The paper presents the concept of PSTOVs with charge-independent intensity profiles and demonstrates their generation and shape control via phase modulation, advancing structured light technology.

Findings

PSTOVs have nearly charge-independent intensity distributions.

Arbitrary mode shapes can be achieved through phase modulation.

Experimental generation of PSTOVs confirms theoretical predictions.

Abstract

Spatiotemporal optical vortices (STOVs), as a kind of structured light pulses carrying transverse orbital angular momentum (OAM), have recently attracted significant research interest due to their unique photonic properties. However, general STOV pulses typically exhibit an annular intensity profile in the spatiotemporal plane, with a radius that scales with the topological charge, limiting their potential in many applications.
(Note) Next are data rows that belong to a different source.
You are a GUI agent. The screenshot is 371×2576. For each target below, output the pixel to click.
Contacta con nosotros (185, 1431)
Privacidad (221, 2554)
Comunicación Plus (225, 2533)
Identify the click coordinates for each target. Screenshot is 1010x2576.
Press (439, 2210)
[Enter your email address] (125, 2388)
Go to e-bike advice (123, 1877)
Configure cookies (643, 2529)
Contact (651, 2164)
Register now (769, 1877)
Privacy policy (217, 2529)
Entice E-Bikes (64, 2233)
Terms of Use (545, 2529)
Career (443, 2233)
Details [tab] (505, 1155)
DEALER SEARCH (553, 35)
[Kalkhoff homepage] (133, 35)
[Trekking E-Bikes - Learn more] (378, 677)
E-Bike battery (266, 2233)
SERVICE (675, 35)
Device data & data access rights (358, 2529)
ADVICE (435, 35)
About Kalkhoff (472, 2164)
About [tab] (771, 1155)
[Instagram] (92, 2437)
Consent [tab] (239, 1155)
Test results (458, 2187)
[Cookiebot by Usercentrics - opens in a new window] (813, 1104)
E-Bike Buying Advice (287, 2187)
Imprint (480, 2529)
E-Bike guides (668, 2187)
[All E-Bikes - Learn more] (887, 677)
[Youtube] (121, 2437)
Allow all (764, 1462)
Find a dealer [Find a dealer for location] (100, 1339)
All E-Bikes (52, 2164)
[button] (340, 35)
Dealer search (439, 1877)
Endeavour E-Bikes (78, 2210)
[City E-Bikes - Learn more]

Here, to address this limitation, we introduce the concept of perfect spatiotemporal optical vortices (PSTOVs). Unlike STOV pulses, the intensity distribution of PSTOV wavepackets is nearly independent of the topological charge. We show that such wavepackets can be generated by applying the spatiotemporal Fourier transform to a Bessel-Gaussian mode in the spatiotemporal frequency domain. More importantly, the mode distribution of PSTOV wavepackets can be freely controlled by introducing azimuthal-dependent phase modulation, enabling conversion from a standard annular profile to arbitrary polygonal shapes. Finally, experimental results confirm the successful generation of these wavepackets. Our findings will expand the study of STOV pulses and explore their potential applications in optical communications, information processing, topological photonics, and ultrafast control of light-matter interactions.